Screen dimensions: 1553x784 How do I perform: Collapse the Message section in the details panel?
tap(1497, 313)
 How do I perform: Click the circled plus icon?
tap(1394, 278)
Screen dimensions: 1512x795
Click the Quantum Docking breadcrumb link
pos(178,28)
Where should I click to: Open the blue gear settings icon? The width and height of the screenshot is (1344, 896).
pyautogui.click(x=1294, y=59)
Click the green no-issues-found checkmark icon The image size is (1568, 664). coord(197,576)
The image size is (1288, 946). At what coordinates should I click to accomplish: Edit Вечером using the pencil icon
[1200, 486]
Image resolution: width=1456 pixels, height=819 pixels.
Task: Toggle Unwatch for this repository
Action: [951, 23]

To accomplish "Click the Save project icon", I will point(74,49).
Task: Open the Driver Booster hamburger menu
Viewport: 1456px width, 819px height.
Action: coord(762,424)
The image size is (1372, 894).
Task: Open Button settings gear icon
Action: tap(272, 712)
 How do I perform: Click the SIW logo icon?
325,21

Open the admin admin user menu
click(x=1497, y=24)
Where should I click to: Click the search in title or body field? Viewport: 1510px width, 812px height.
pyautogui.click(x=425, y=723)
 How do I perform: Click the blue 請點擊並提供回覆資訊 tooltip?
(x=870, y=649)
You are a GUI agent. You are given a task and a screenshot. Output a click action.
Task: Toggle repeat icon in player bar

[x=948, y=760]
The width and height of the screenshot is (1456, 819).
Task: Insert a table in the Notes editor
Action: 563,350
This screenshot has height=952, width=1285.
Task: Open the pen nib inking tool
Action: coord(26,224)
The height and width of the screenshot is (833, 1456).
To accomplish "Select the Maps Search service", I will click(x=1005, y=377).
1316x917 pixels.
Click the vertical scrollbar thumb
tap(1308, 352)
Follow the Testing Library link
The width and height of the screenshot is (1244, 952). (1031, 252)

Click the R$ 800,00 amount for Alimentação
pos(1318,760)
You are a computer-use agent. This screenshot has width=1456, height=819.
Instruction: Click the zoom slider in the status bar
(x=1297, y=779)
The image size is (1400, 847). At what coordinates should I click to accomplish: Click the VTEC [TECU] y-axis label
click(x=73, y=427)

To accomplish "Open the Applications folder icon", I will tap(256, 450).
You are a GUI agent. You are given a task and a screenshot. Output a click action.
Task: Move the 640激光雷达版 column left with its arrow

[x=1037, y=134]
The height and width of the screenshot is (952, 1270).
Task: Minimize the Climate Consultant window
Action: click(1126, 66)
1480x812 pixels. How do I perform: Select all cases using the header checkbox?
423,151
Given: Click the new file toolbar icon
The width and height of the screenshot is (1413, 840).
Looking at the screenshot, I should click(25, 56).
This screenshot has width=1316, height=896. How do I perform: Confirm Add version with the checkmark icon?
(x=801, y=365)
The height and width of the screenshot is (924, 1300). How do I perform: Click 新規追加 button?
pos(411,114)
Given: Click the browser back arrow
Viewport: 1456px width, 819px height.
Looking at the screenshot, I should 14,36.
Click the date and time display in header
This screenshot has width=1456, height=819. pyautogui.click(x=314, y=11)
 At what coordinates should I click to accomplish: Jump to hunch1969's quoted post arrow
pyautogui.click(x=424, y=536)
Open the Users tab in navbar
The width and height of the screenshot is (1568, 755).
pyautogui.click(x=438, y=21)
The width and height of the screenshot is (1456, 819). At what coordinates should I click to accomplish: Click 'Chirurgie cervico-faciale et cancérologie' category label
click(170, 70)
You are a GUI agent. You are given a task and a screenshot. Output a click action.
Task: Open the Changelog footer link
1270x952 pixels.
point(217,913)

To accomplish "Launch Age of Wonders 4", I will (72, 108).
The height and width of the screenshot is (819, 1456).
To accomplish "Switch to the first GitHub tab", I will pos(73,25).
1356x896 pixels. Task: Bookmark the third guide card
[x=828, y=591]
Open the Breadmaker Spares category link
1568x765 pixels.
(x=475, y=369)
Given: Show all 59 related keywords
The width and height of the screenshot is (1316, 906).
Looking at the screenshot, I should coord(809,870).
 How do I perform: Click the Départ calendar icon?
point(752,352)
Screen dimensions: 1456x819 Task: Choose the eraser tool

TASK REQUIREMENTS: Line count for "will": report how many lines in the data above include it, with no other words.

COMPLETED EXERCISE: 5